----- Information shown

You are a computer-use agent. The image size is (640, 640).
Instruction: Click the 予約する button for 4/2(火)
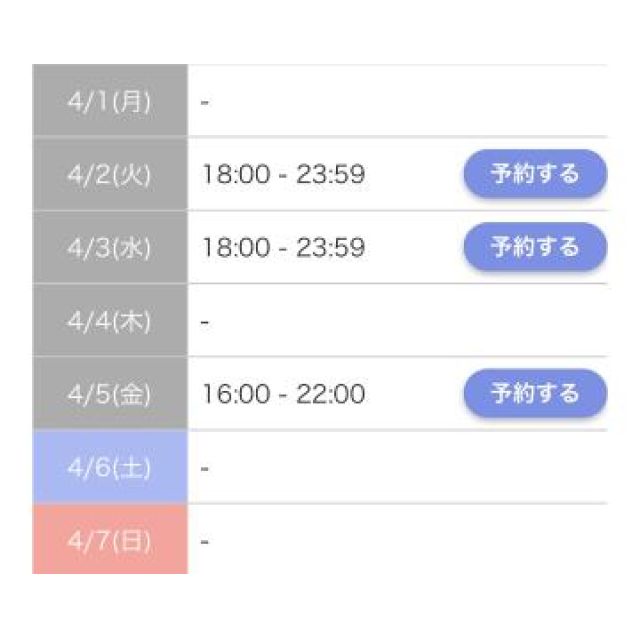[x=534, y=175]
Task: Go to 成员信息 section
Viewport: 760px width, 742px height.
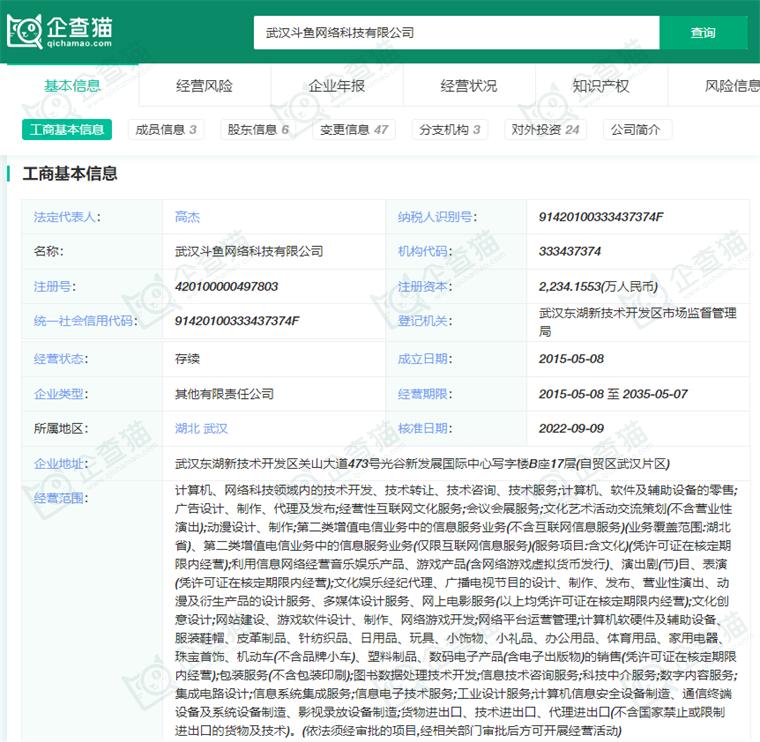Action: point(166,130)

----------

Problem to work on — Revise the entries above by swapping "section" for "area" and leaving everything else unchanged. Leave the pictures out of your answer.

Exercise solution —
You are a computer-use agent. The image size is (640, 640).
Instruction: Click the 予約する button for 4/2(火)
[x=534, y=175]
Task: Go to 成员信息 area
Viewport: 760px width, 742px height.
Action: point(166,130)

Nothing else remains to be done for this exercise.